Le spatial ne fait plus trop rêver
Le secteur du spatial européen était réuni hier à Bruxelles, au Sénat. Il éprouve des difficultés à séduire les diplômés en sciences, très courtisés. “Il faut nous faire rêver” demandent les chercheurs.
Publié le 15-10-2013 à 08h32 - Mis à jour le 26-10-2013 à 16h43
Petite, je voulais être une sorcière, pour pouvoir voler jusqu’à la Lune. Cette idée de marcher sur la Lune me poursuivait. Après, j’ai compris que les vrais sorciers étaient les astronautes, et j’ai voulu être astronaute…” A présent, Andrea Albalat, jeune Espagnole, est ingénieure aérospatiale, et a pu travailler à l’Agence spatiale européenne (ESA).

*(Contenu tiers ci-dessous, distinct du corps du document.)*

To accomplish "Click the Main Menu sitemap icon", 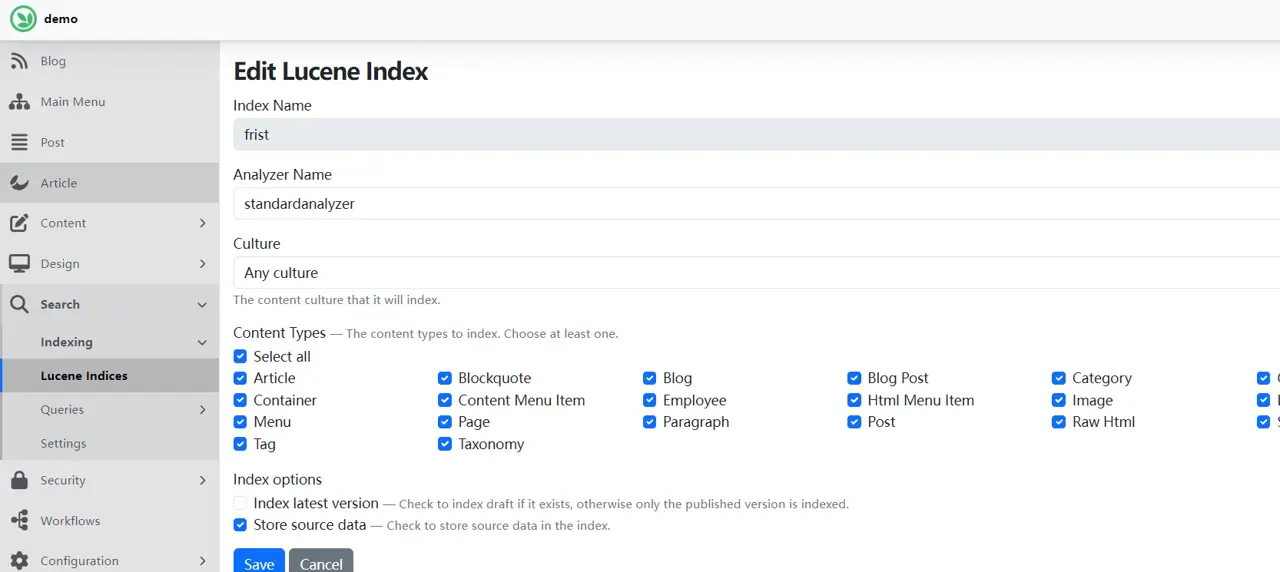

Le Belge Christophe Meerts, à 25 ans, travaille depuis peu pour une société spatiale suisse, où il s’occupe de la propulsion. C’est en rentrant à 14 ans dans les cadets de l’air, organisation civile soutenue par la Force aérienne, qu’il attrape le virus du spatial. “J’ai eu pu rencontrer Frank De Winne, voir les réalités du monde de l’aérospatial… Evidemment, ça vous pousse vers ces études-là…”, dit cet ancien de Polytechnique à l’ULB.
Ces deux scientifiques faisaient partie de la quinzaine de jeunes Européens invités par le Sénat belge, hier à Bruxelles, dans le cadre de la 15e Conférence interpalementaire européenne sur l’Espace, qui se déroule jusqu’à ce mardi. Le thème : comment susciter l’intérêt des jeunes pour la recherche dans le spatial et pour les sciences en général. Parce que le recrutement, pour les acteurs du secteur, n’est pas aisé (lire par ailleurs). Pourtant, le secteur du spatial peut proposer une panoplie de métiers différents, note la sénatrice Dominique Tilmans, présidente de la conférence. “Ce ne sont pas que des ingénieurs et des astrophysiciens, mais aussi des agronomes, des médecins, des docteurs en droit, des infographistes….” Ou des biologistes, comme la Belge Kristel Mijnendonckx, originaire de Turnhout, et qui travaille au Centre d’étude de l’énergie nucléaire à Mol. “Je m’intéresse à la contamination des microbes dans l’espace. C’est très important dans les missions spatiales de longue durée. La biologie, la physiothérapie, les sciences médicales sont des sciences très importantes, qui peuvent aussi apporter leur contribution au spatial. Si vous ne pouvez pas protéger la santé des astronautes, les missions sont impossibles…”
L’Italienne Francesca Moretto est, elle, spécialisée en droit et politique spatiaux : “Ce sont des nouvelles frontières, il faut les appréhender, c’est aussi un monde qui évolue, c’est passionnant… Le spatial est aussi le résultat d’un effort au-delà des intérêts nationaux…” Pour l’association des industriels européens, les profils vont de plus en plus se diversifier. Car le spatial, grâce aux satellites et leurs divers services, va de plus en plus toucher à la politique, celle des transport ou de l’environnement. “Il faudra des juristes, des spécialistes en marketing...” Mais tous ces jeunes passionnés s’accordent sur un point : une carrière dans le spatial n’est pas vraiment encouragée par le milieu scolaire ou universitaire. “Souvent, dans les universités, il n’existe pas de chaire consacrée au spatial”, constate Vivien Croes, Français actif en Allemagne. “Je n’avais jamais entendu parler du spatial avant la fin de mes études à l’unif ”, regrette Kristel.
Pour ces jeunes, c’est auprès des enfants du primaire, prompts à rêver, qu’il faudrait commencer la sensibilisation. “Petite, j’ai regardé Star Wars, raconte Virginie Hager, ingénieure à l’Esa. Il est nécessaire de recréer du rêve. Il faut voir plus loin que Mars, car nous y sommes… Il faut influencer les plus jeunes avec Jupiter, voire au-delà du système solaire…”
“On peut leur dire que c’est difficile, mais que c’est un métier extraordinaire”, résume un jeune Polonais. Les étudiants devront en effet s’accrocher. Pour travailler dans le spatial, il faut au moins un diplôme scientifique universitaire, convient Christophe Meerts. Et la mobilité internationale (et donc la pratique des langues ) est quasiment incontournable : “ Des pays comme la France ont leur propre agence spatiale, mais les autres pays, dont la Belgique, doivent s’intégrer dans des projets internationaux.”